I stumbled upon that Warren quote from the Loving v. Virginia opinion and found it powerful enough that I felt like riffing on it in relation to today's marriage equality question. I figured that for someone reading my blog I was preaching to the choir, so it's not an encompassing argument. You bring up a good point.

Yes, the definition of marriage is at the core of this argument. Of course it is. Are there differences between a "conventional" marriage and a same-sex marriage? Of course there are. Are there differences between a conventional marriage and a mixed-race marriage? Less so now than forty years ago, I hope, but I think there still are, if only in terms of societal issues. And there are differences between a conventional marriage and a late-life marriage in which there is no potential for the biological production of offspring from the couple.

The same reasoning that reduces to the assertion that the production of offspring (or at least the potential for it) validates a marriage was used by the Roman Catholic Church in refusing the sacrament of marriage to barren couples well into this century. Its argument is that the purpose (sole or, at least, primary) of marriage is to produce children.

Is it?

If we're going to make the biological production of children a contingent element in the definition of marriage, we're subscribing to a reasoning which would equally support denying marriage to any couple incapable of such procreation. Ought we also, based on the same reasoning, deny marriage to couples who are capable but choose not to have children?

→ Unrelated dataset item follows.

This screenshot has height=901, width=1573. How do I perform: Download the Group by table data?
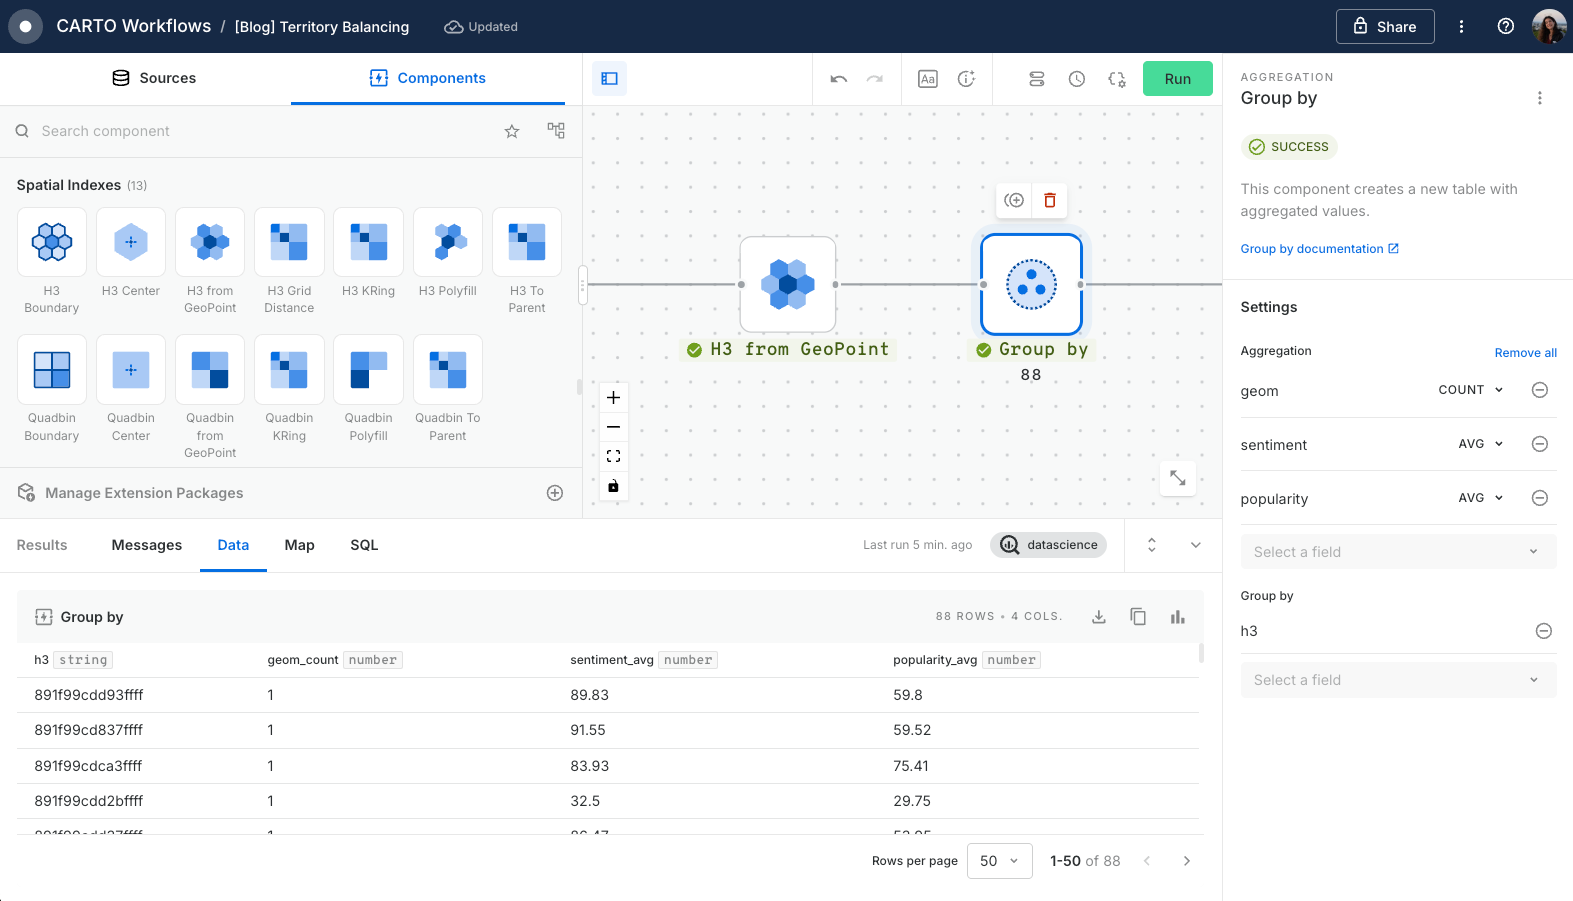[x=1099, y=617]
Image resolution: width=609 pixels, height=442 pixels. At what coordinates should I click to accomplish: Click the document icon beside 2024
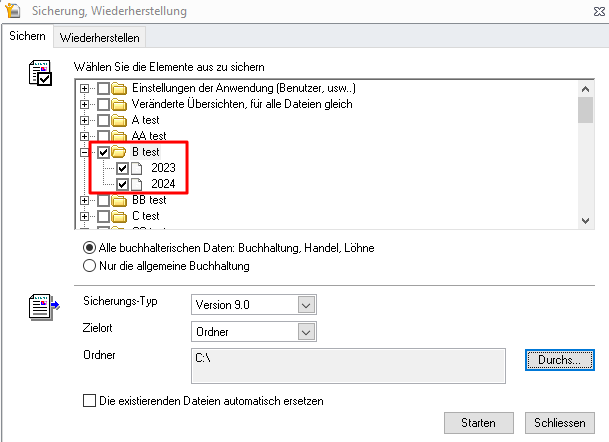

What do we do with biologically barren couples who are willing and eager to adopt children? Do they get to marry? Are their marriages fundamentally different from those with biological offspring?

If a marriage between a man and woman who are incapable of producing a child biologically but who adopt a child is a marriage that shares in all the rights and protections as that of a couple who produce their child biologically, then, in terms of the child-validates-marriage argument, I'd ask why a same-sex couple who adopt a child should be denied the right to the same marriage as a mixed-sex couple who adopt a child.

Yes, a same-sex marriage differs in biological specifics from most conventional mixed-sex marriages. In a gay couple, neither man can personally give birth. In a lesbian couple, neither woman can fertilize an egg, although either has the potential to carry a pregnancy and give birth. (I know at least one couple where this is the case; I don't know them well enough to ask how they decided who got to do they heavy lifting, much less where they got the sperm.) But if either sort of couple adopts a child... well, how does that differ from a conventional couple who adopt a child?

Primarily in the fact that both parents are the same sex.

That's why those pressing to restrictively define marriage go specifically to the one-man-one-woman definition. If you can establish that as your base definition, then you have a definition that's pretty much impervious to reasoning.

One other thought: Was Warren referring exclusively to the production of offspring when he called marriage "fundamental to our very existence and survival?" Procreation can occur without marriage, after all. I'm inclined to credit Warren with a regard for society that encompassed more than a mere biological imperative.

2:29 PM  
Blogger Dave said...

The problem, to me, is The Church.

Can two people legally marry outside of The Church? Absolutely.

http://www.buddybuddy.com/mar-vs.html

"Opposite-sex couples may combine both the legal and ceremonial events, but they are entirely distinct under our nation’s constitutional separation of church and state."

So. Take The Church out of it. Completely. No Bible, no Torah, no Qu'ran.

Legally speaking, two people should be allowed to marry. It's clearly the undue influence of The Church that prevents this.

That, and fear of catching 'the gay' or some moral superiority that I can't fathom - why can first cousins marry, legally, in many states? That's not weird, but two guys is? Please.